Another strength of this algorithm is its versatility and ability to be applied to a wide range of network types and sizes. It is a popular and well documented algorithm which has been widely used in research for the same reason.

Despite its simplicity, running the Girvan-Newman algorithm on extremely large datasets would be computationally intense and hence, not ideal. Even though the calculation for the edge betweenness is simple, calculating this for every single node in a network would take time and resources. This can make the algorithm impractical to use on large datasets. Since the selected dataset had only 1490 nodes, the results of running the algorithm were almost immediate. 

Another limitation of the Girvan-Newman algorithm is its sensitivity to noise. The algorithm solely relies on the calculation of the edge betweenness, which can severely be affected by the presence of outliers or noisy data. This can lead to the formation of false communities and ultimately result in a worse accuracy.

## Comparison of Results

`TODO`

# Conclusion

## Summary of Findings

After testing different community detection algorithms on one dataset, the following findings were observed:

1. The Louvain algorithm was found to be the most effective in identifying and dividing the network into clusters, with a max intersection accuracy of 95.9%
2. The weighted threshold algorithm performed average, with a max intersection accuracy of 60.6%.
3. The Girvan-Newman algorithm had the same accuracy as the weighted threshold algorithm.

Overall, these findings suggest that different community detection algorithms can have varying performance depending on the specific dataset and parameters used. It is important to carefully evaluate the performance of different algorithms and select the one that is most appropriate for the specific application and dataset. As stated before, for this particular network of weblogs and hyperlinks, the Louvain algorithm was the most well-suited. Further testing and analysis are needed to determine its overall effectiveness in different scenarios.

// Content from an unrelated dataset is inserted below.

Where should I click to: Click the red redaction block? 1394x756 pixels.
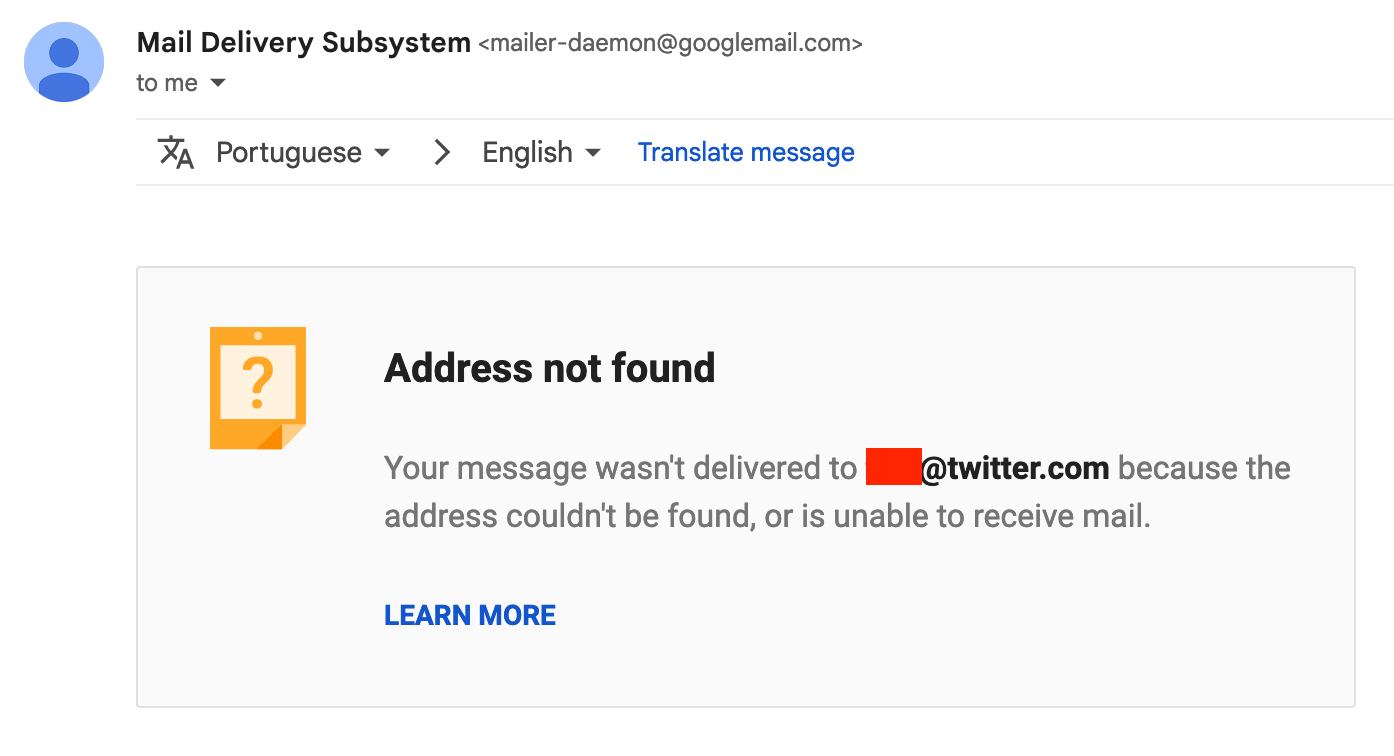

## Recommendations and Implications for Further Research

Looking forward to future research, it's important to take what we have learned regarding the accuracy of each model and put it into practice and testing with larger datasets. Furthermore, it is recommended to run a comparison test using more than the two comparison communities (left wing vs right wing) that we utilized in this paper. These models and their accuracy are tested and maximized on comparing two communities, in which we found the Louvain algorithm to have the highest accuracy in predicting communities. However, with an increase in communities the other models may perform better or worse. Therefore the number of communities is one factor to test in future research.

Furthermore, it would be interesting to include new models in comparison. Although we identified Louvain had a high accuracy, there may be other models that perform better that weren’t taken into consideration in this paper, such as the “Surprise Community Detection” model in the same NetworkX package as the three models researched in this paper.

Taking a different approach, it may be interesting to take the Louvain algorithm and look at large datasets with multiple communities, and use the algorithm to identify unique communities. This is especially interesting in today’s world of social media applications and the data they collect. For example, one could find it interesting to utilize Louvain’s algorithm to identify communities in Tiktok to explore existing and possibly new minute communities. We have only scratched the surface into community detection algorithms, it is up to the scientific community to take our learnings to both leverage and improve them.